Ateşi ve ihaneti görmüş, dahası dibine kadar yaşamış bir aydın...
18 yaşında lise son sınıfından alınarak, 6 aylık bir eğitimin ardından Çanakkale savaşına katılmış, sonra Suriye cephesine gönderilmiş, üç yıl İngiliz emperyalizminin esiri olmuş bir eğitimci...
****
Sıtkı Akay, uzun yıllar pek çok şehirde öğretmenlik ve idarecilik yaptıktan sonra 16 Nisan 1940'ta Balıkesir Savaştepe'de Eğitmen Kursu ve Köy Enstitüsü'nü içeren "Eğitim Kenti" kurmakla görevlendirildi.
İkinci Dünya Savaşı'nın yoklukları arasında hiç yoktan var etti bu uygarlık ışıklarının yandığı ocağı...
Öğrencisi Bahattin Fırtına şöyle anlatıyor o günleri:
"Birkaç yıl içinde de derslikleri, işlikleri, yatakhaneleri, mutfağı, yemekhanesi, banyosu, tarım ve oyun alanları, öğretmen evleri ile bin öğrencinin eğitim göreceği bir kurum yaratıldı. Savaştepe Köy Enstitüsü yapılarının taşında, tuğlasında, kumunda, kirecinde, betonunda, demirinde, kapısında, penceresinde, çatısında, bacasında, suyunda, ışığında öğrencileri ile birlikte Sıtkı Akay'ın elinin emeği, terinin tuzu, gözünün nuru, usunun ışığı vardır."
(Sayfa-12).
****
Öğrencisi Fırtına, bu işleri yapan hocasını da şöyle tanımlıyor:
"Kimliğiyle bir okuldu, bir bilgeydi, bir söylence kişisiydi. Kurtuluş Savaşı'ndan gelen kuşağın baskın özelliğini taşırdı: Paraya pula, mala mülke değer vermez ama kamu malını gözü gibi korurdu."
****
Öğrencilerinin anlattığı kadarıyla idealist öğretmen kuşağının tam bir simgesiydi Sıtkı Akkay:
"Bizim el atmaya çekindiğimiz en ağır, en kirli işleri o yapardı. Kalasların en ağırını o taşırdı. Bir keresinde tıkanan bir tuvaletin temizliğini bile, doğal yaklaşımla o yapmıştı."
***
Bütün bu güzel ve anlamlı işler, Türkiye'nin Amerikan kampında yer almasından sonra son buldu.

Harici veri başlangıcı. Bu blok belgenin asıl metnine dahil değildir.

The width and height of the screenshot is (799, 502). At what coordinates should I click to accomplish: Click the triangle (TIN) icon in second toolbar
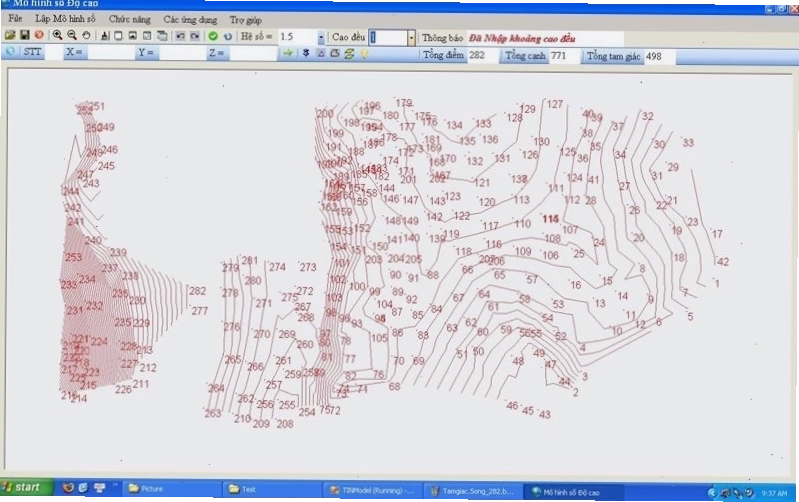point(321,53)
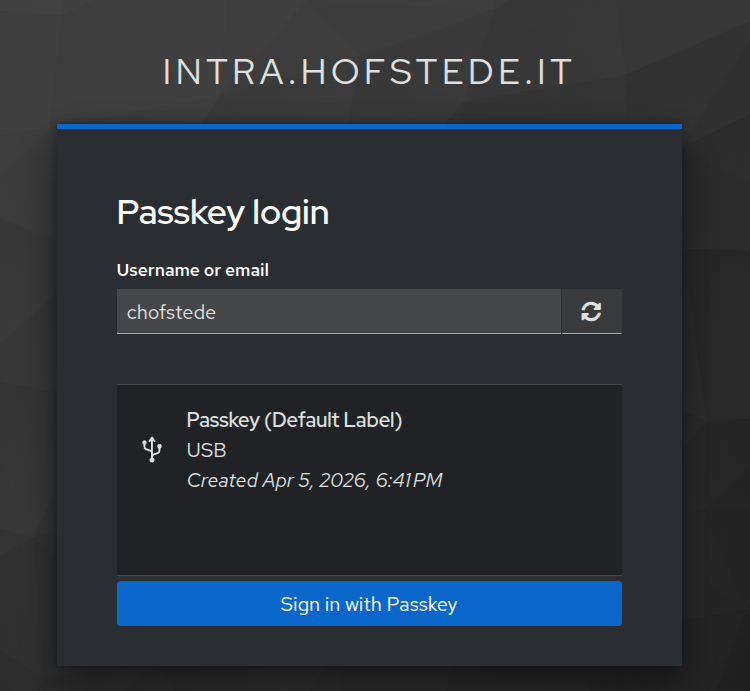Viewport: 750px width, 691px height.
Task: Click the INTRA.HOFSTEDE.IT site title
Action: pyautogui.click(x=368, y=71)
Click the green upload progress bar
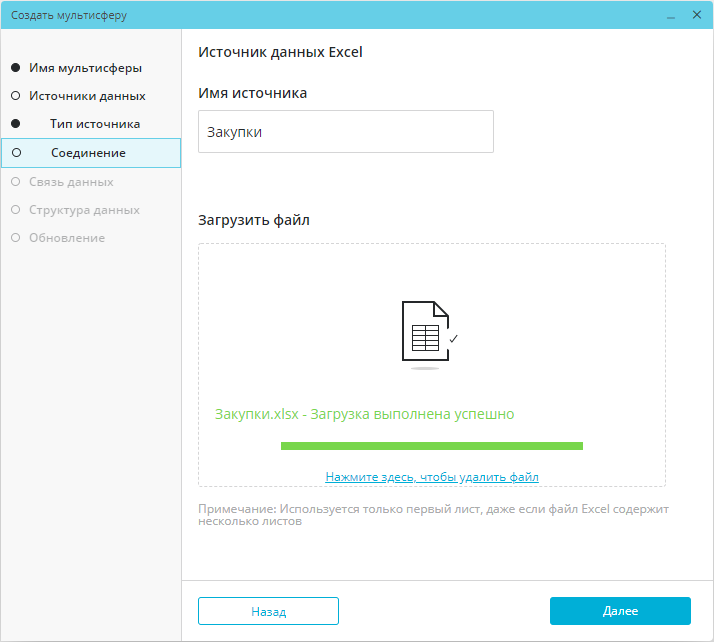This screenshot has width=714, height=642. pos(432,446)
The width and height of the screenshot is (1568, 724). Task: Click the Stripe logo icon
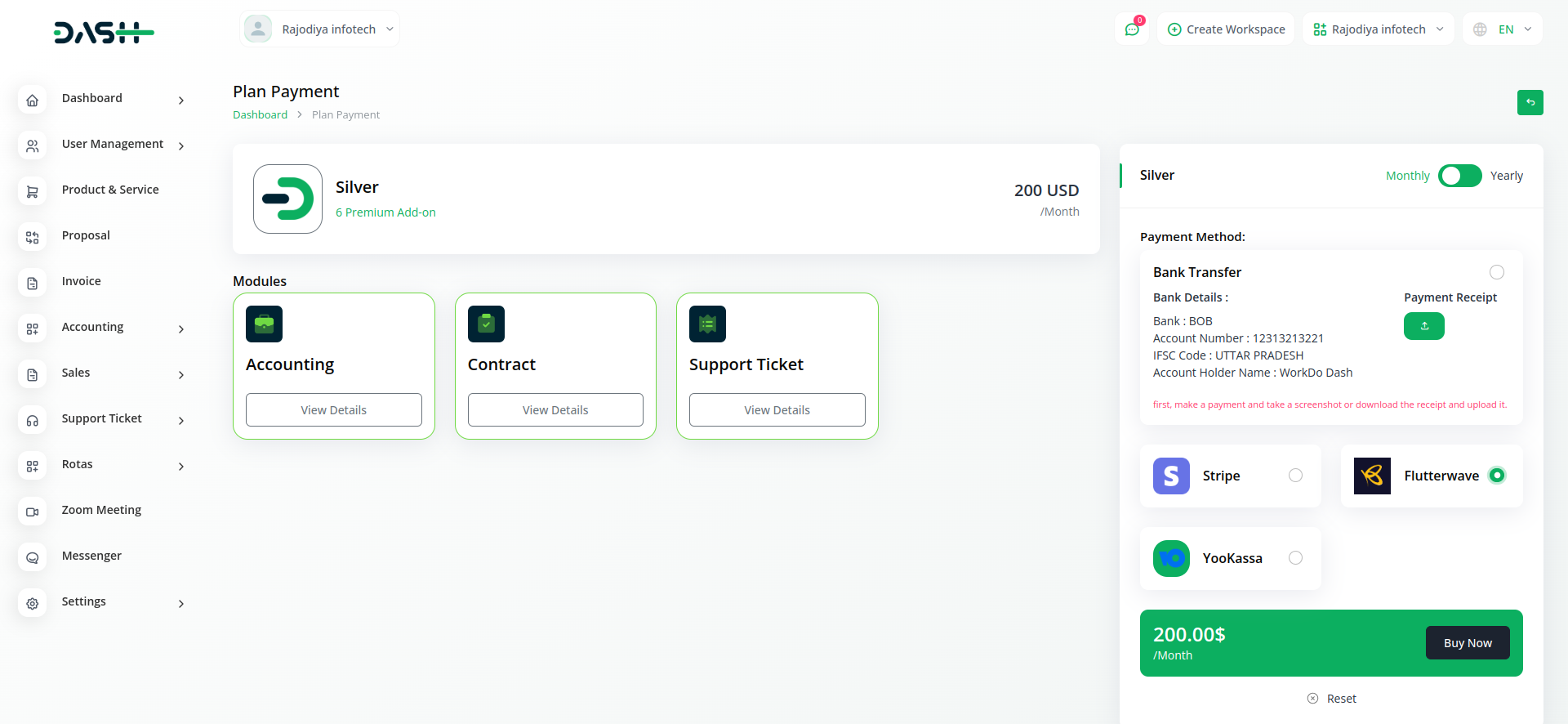pos(1171,476)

Köy Enstitüleri'ne savaş açıldı, başta Hasan Ali Yücel, İsmail Hakkı Tonguç olmak üzere yöneticileri bir bir görevinden uzaklaştırıldı.

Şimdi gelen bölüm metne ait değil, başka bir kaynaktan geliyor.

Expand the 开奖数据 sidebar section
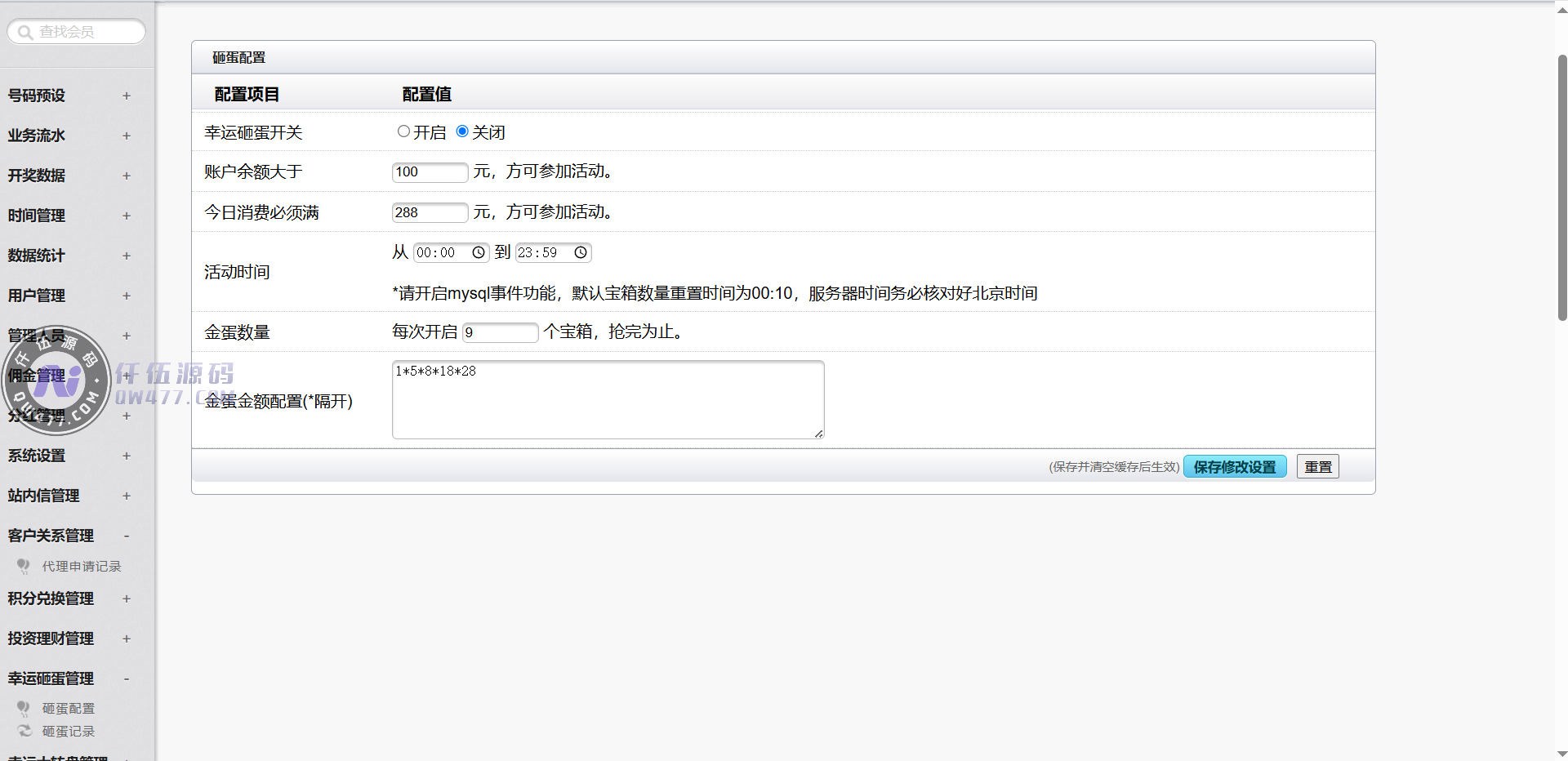This screenshot has width=1568, height=761. click(126, 176)
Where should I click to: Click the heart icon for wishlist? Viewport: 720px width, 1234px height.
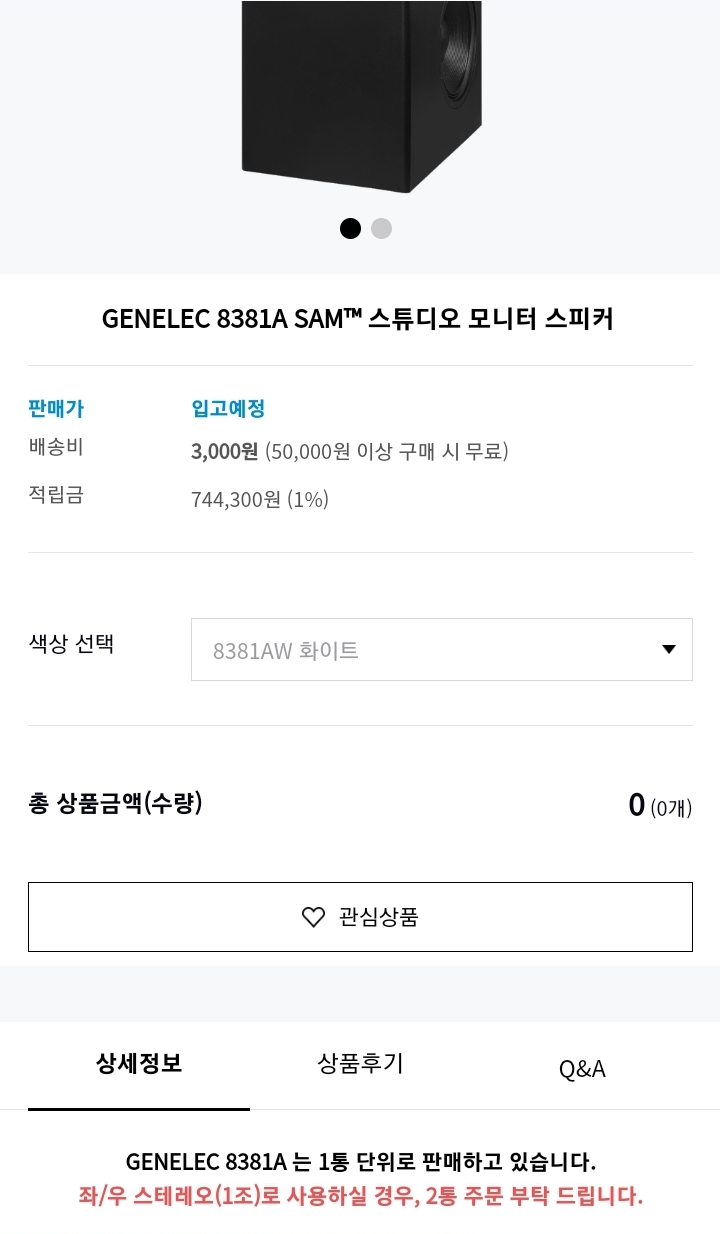pyautogui.click(x=313, y=917)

Sıtkı Akkay da aynı akıbete uğradı.
***
Sıtkı Akkay, Savaştepe Köy Enstitüsü Müdürlüğü görevinden Bursa Milli Eğitim Müdür Yardımcılığı'na atamasından sonra 26 Haziran 1947 yılında okulun ses yükselticisinden veda ederken "Sağlıcakla kalın" diye veda etti.

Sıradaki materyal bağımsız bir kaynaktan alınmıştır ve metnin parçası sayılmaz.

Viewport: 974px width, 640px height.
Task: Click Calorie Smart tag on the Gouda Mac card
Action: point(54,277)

Akkay'ın yerine geçen müdür, "Öğretmen ya da öğrenci hiç kimse eski müdürü Sıtkı Akkay'ı yolcu etmek için istasyona gitmeyecektir. Gidenler hakkında gerekeni yaparım" demesine karşın okulun kuruluşuna direnen Savaştepe'de yaşayan yurttaşlar ile öğrenciler, hocalarını istasyonda yalnız bırakmadı.
Yazar Fırtına'nın söylediğine göre, istasyon yığılım (Mahşer) yerine döndü. Tarlalardan, bahçelerden gelen vatandaş istasyona akın ederek ve Sıtkı Akkay'ın çok sevdiği Emirdağ türküsünü hep birlikte söyleyerek yolcu ettiler öğretmenlerini…
Türkü de şuydu:
"Emirdağ'ı Birbirine Ulalı
Altın Yüzük Parmağına Dolalı
Fadimem Dolalı...
Başın mı Büyüdü Gelin Olalı
Keskin Konyak İle Baydılar Beni
Fadimem Vay Beni
Giderim Giderim Yolu Yan Gelir
Ah Dedikçe Yüreğinden Kar Gelir
Emirdağ'ı Bir Geçmeyle Yolmolur
Altın Yere Düşmeyle Pulmolur
Fadimem Pulmolur
Fadimeyi Bir Öpmeyle Dulmolur
Al Bohçanı Tut Yaylanın Yolunu
Fadimem Yolunu..."
****
Tarih böyle bir şeydir.
Sıtkı Akkay hakkında kitaplar yazılır, ölümünden 41 yıl sonra bile anılır ama Köy Enstitüleri'nin yıkım ekibinin Savaştepe şubesinde görevli kişinin adı bile anılmaz!
İSMET İNÖNÜ KIZ ÖĞRENCİNİN BOHÇASINDA NE GÖRDÜ?
Bu yapıtta, Sıtkı Akkay'ın bir diğer kızı Nevin Akkay Karagöz, 22 Nisan 1943 günü Cumhurbaşkanı İsmet İnönü'nün Savaştepe ziyaretini anlatırken, kız öğrenci Hatice Kolukısa ile arasındaki diyaloğu aktardı ki, çok dikkate değer:
"(İsmet İnönü) 'Ne yapıyorsun?' diye sordu. O da nöbetçi olduğunu söyledi. Sonra azık torbasında neler olduğunu görmek istedi. Öğrenci torbasını açtı, içindeki köfte, peynir ve ekmeği gösterdi. Ayrıca gazete kâğıdına sarılı olanları işaret ederek, 'Onda ne var?' dedi. Hatice de 'Okuyacağım kitap' diye yanıtladı. Milli Eğitim Bakanlığı tarafından yayınlanan Sophokles'in Antigone kitabını gösterdi. İnönü kitabı eline aldı, çevresindekilere anlamlı anlamlı baktı. Daha sonra Abdurrahman Nafiz Gürman Paşa'ya döndü: 'Paşam, bu kitap yeni çıktı. Ankara'da bile henüz okunmadı. Askerlerimizin, köylülerimizin, işçilerimizin kumanyasına kitap eklenirse, o zaman Türkiye gerçekten kalkınmış olur. Bağımsızlığımız için cephede savaştık. Şimdi sıra cehaletle savaşımda."
***
Klasikleri okuyan bir Türkiye gençliğinden korktular.
Köy Enstitülerini bunun için yok ettiler.